▶ **Your task**: I'd like every record given again exactly, please.

[Collected data]
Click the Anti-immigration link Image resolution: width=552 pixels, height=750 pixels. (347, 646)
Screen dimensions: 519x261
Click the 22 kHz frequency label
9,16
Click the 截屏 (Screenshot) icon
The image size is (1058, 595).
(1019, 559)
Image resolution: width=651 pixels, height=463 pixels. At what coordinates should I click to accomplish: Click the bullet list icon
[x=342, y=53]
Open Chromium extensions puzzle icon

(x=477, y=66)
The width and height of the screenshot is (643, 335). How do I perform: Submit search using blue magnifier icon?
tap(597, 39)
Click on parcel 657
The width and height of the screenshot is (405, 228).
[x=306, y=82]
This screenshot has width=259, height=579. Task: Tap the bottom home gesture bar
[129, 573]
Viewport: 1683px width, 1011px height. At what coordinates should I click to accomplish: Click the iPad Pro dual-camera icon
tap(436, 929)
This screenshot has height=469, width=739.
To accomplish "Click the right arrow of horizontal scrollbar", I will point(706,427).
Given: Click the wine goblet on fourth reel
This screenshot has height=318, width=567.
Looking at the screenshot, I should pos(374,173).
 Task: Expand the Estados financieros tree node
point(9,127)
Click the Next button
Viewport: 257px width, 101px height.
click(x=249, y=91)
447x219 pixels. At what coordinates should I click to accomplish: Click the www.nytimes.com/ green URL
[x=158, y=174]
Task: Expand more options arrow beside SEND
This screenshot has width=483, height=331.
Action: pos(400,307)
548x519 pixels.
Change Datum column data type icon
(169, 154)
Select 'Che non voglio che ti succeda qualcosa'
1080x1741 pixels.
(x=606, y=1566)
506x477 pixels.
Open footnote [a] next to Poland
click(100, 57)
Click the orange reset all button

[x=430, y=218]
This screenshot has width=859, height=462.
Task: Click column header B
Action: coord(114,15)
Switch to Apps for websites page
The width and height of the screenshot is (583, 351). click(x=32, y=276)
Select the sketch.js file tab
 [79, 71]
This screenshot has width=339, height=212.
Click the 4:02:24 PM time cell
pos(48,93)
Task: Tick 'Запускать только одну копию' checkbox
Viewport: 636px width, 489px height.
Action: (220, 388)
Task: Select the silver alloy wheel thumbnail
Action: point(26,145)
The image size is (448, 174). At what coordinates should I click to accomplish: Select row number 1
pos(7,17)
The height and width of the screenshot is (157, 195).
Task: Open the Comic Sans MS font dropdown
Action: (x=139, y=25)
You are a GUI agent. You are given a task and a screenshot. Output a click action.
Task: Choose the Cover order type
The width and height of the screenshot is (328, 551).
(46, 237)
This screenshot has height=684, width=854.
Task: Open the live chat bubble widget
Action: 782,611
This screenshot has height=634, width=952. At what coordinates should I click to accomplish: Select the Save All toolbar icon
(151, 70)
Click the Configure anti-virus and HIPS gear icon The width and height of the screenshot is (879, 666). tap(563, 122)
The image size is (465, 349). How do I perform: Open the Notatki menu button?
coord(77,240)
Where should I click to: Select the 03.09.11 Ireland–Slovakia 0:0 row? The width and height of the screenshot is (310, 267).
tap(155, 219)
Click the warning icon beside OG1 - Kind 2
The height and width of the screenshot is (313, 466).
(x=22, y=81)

▶ **Solution to the problem**:
Click the Anti-immigration link Image resolution: width=552 pixels, height=750 pixels. (347, 646)
Screen dimensions: 519x261
Click the 22 kHz frequency label
9,16
Click the 截屏 (Screenshot) icon
The image size is (1058, 595).
(1019, 559)
Image resolution: width=651 pixels, height=463 pixels. At what coordinates should I click to accomplish: Click the bullet list icon
[x=342, y=53]
Open Chromium extensions puzzle icon

(x=477, y=66)
The width and height of the screenshot is (643, 335). How do I perform: Submit search using blue magnifier icon?
tap(597, 39)
Click on parcel 657
The width and height of the screenshot is (405, 228).
[x=306, y=82]
This screenshot has width=259, height=579. Task: Tap the bottom home gesture bar
[129, 573]
Viewport: 1683px width, 1011px height. At what coordinates should I click to accomplish: Click the iPad Pro dual-camera icon
tap(436, 929)
This screenshot has height=469, width=739.
To accomplish "Click the right arrow of horizontal scrollbar", I will point(706,427).
Given: Click the wine goblet on fourth reel
This screenshot has height=318, width=567.
Looking at the screenshot, I should pos(374,173).
 Task: Expand the Estados financieros tree node
point(9,127)
Click the Next button
Viewport: 257px width, 101px height.
click(x=249, y=91)
447x219 pixels. At what coordinates should I click to accomplish: Click the www.nytimes.com/ green URL
[x=158, y=174]
Task: Expand more options arrow beside SEND
This screenshot has width=483, height=331.
Action: pos(400,307)
548x519 pixels.
Change Datum column data type icon
(169, 154)
Select 'Che non voglio che ti succeda qualcosa'
1080x1741 pixels.
(x=606, y=1566)
506x477 pixels.
Open footnote [a] next to Poland
click(100, 57)
Click the orange reset all button

[x=430, y=218]
This screenshot has width=859, height=462.
Task: Click column header B
Action: coord(114,15)
Switch to Apps for websites page
The width and height of the screenshot is (583, 351). click(x=32, y=276)
Select the sketch.js file tab
 [79, 71]
This screenshot has width=339, height=212.
Click the 4:02:24 PM time cell
pos(48,93)
Task: Tick 'Запускать только одну копию' checkbox
Viewport: 636px width, 489px height.
Action: (220, 388)
Task: Select the silver alloy wheel thumbnail
Action: point(26,145)
The image size is (448, 174). At what coordinates should I click to accomplish: Select row number 1
pos(7,17)
The height and width of the screenshot is (157, 195).
Task: Open the Comic Sans MS font dropdown
Action: (x=139, y=25)
You are a GUI agent. You are given a task and a screenshot. Output a click action.
Task: Choose the Cover order type
The width and height of the screenshot is (328, 551).
(46, 237)
This screenshot has height=684, width=854.
Task: Open the live chat bubble widget
Action: 782,611
This screenshot has height=634, width=952. At what coordinates should I click to accomplish: Select the Save All toolbar icon
(151, 70)
Click the Configure anti-virus and HIPS gear icon The width and height of the screenshot is (879, 666). tap(563, 122)
The image size is (465, 349). How do I perform: Open the Notatki menu button?
coord(77,240)
Where should I click to: Select the 03.09.11 Ireland–Slovakia 0:0 row? The width and height of the screenshot is (310, 267).
tap(155, 219)
Click the warning icon beside OG1 - Kind 2
The height and width of the screenshot is (313, 466).
(x=22, y=81)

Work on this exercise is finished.